Mingher: le notti della peste

Mingher è un’isola che non c’è. È inutile cercarla là dove la colloca Pamuk, più o meno tra Rodi e Creta.

Mappa immaginaria di Mingher

Mappa dell’isola di Mingher

A Mingher fioriscono le rose, il cui profumo intenso si mescola con quello del caprifoglio e del tiglio.
Mingher è un paradiso in cui, nell’anno 1901, si scatena l’inferno: la peste.

romanzo di Pamuk

Le notti della peste

Pamuk immagina che una scrittrice legata a quest’isola (e solo alla fine si scoprirà come) componga quest’opera, la cui natura  è così definita nella prefazione: «Questo è sia un romanzo storico, sia una storia in forma di romanzo. Nel racconto di ciò che avvenne durante i sei mesi più movimentati e cruciali della vita dell’isola di Mingher, perla del Mediterraneo orientale, ho incluso molti episodi della storia di questo Paese che amo così tanto».
Nel racconto si intrecciano i destini di un impero, di un’isola, di un periodo storico e di personaggi, in parte inventati, in parte storicamente accertati.
L’impero è quello ottomano la cui decadenza e disgregazione, raccontate anche nell’effettivo svolgimento storico, si rispecchiano metaforicamente nella distruzione che la peste semina tra la popolazione di Mingher.
I personaggi, soprattutto quelli inventati,  hanno una piena verità umana.
C’è la principessa Pakize che, giunta a Mingher con il marito, il medico Nuri, avrà un ruolo importante nel destino dell’isola; dalle lettere da lei scritte alla sorella Hatice l’autrice (inventata) del romanzo trae le principali notizie sugli avvenimenti di Mingher. «In realtà tutto è cominciato con una serie di lettere alle quali ho avuto accesso e di cui ho cercato di restituire l’inestimabile ricchezza.
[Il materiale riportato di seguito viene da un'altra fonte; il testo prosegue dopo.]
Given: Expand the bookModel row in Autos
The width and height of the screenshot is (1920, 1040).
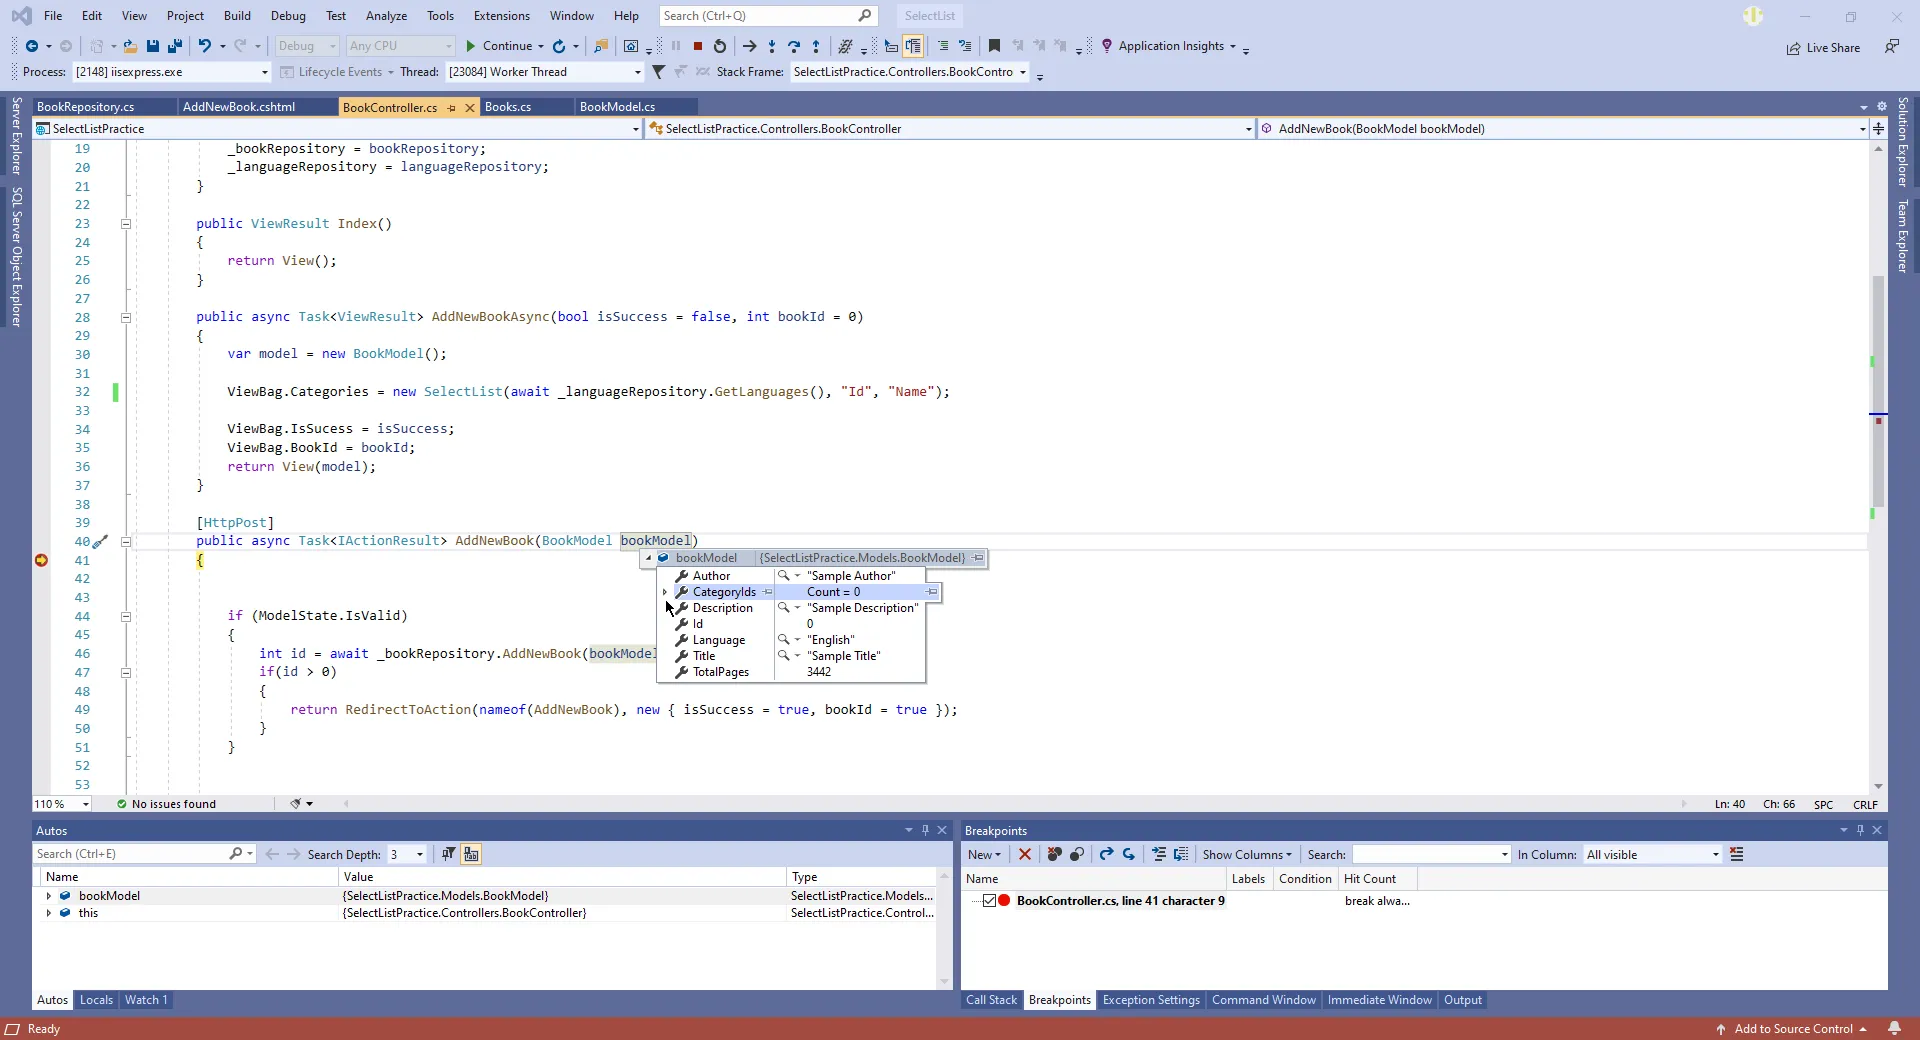Looking at the screenshot, I should (49, 897).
Tempo fa, infatti, mi era stato chiesto di annotare e preparare per la pubblicazione le centotredici lettere che la principessa Pakize, terza figlia del trentatreesimo sultano ottomano Murad V, scrisse alla sorella maggiore Hatice Sultan tra il 1901 e il 1913». La principessa Pakize è sospesa tra la modernità che avanza e la alletta da una parte , e  una trasognata appartenenza al mondo ottomano dall’altra; un misto tra orgoglio e dolcezza. Suo marito, il dottor Nuri, esperto di epidemie, si prodiga per la salvezza degli abitanti di Mingher, spesso ostacolato da ignoranza , superstizione, diffidenza.
Il governatore Sami Pascià è un personaggio complesso, malinconico e al tempo stesso calcolatore, un buon politico ma sfortunato.
C’è l’eroe nazionale, il maggiore, che sposa Zeynep e subito i due diventano personaggi fiabeschi, la cui storia verrà raccontata per anni ai bambini di Mingher.
Da Istanbul la maestosa figura del sultano Abdul Hamid proietta la sua ombra sull’isola di Mingher, minaccioso ma impotente nel disfacimento che pervade il suo impero.
Le potenze occidentali aspettano come avvoltoi di prendersi i pezzi di questo grande impero: le navi straniere che circondano Mingher in un cordone sanitario esprimono in modo tangibile questa attesa.
I personaggi sono tanti, tutti molto vividi, tracciati realisticamente.
E poi c’è la peste che dilaga nonostante gli sforzi di contenimento, e tutto travolge, accelerando le tensioni sociali in una società multiculturale che fino ad allora aveva cercato una convivenza tra musulmani e cristiani ortodossi. La peste scatena la corsa verso il caos del ‘si salvi chi può’ dei più forti e ribaldi, mentre i più deboli si lasciano travolgere dal senso di rassegnazione e dal fatalismo.
«… regnava un’atmosfera di anarchia, abbandono e fallimento delle autorità, e quest’impressione di incertezza cresceva e si diffondeva velocemente».
In queste storie, a volte crudeli e disperanti, emerge il senso di solitudine di coloro che, sopravvissuti, hanno perso tutto, le persone care, gli averi, la casa, la voglia di vivere.
Impressionante è il silenzio di morte che avvolge l’isola e spegne ogni speranza.
Fino alla fine ci si chiede se mai tutto questo avrà una conclusione e Mingher ritroverà la pace e quell’atmosfera di paradiso che le sue bellezze naturali creavano.
Il romanzo è un insieme di allegorie che si specchiano l’una nell’altra per arrivare a significare anche il nostro oggi, così vicino al caos e all’autodistruzione.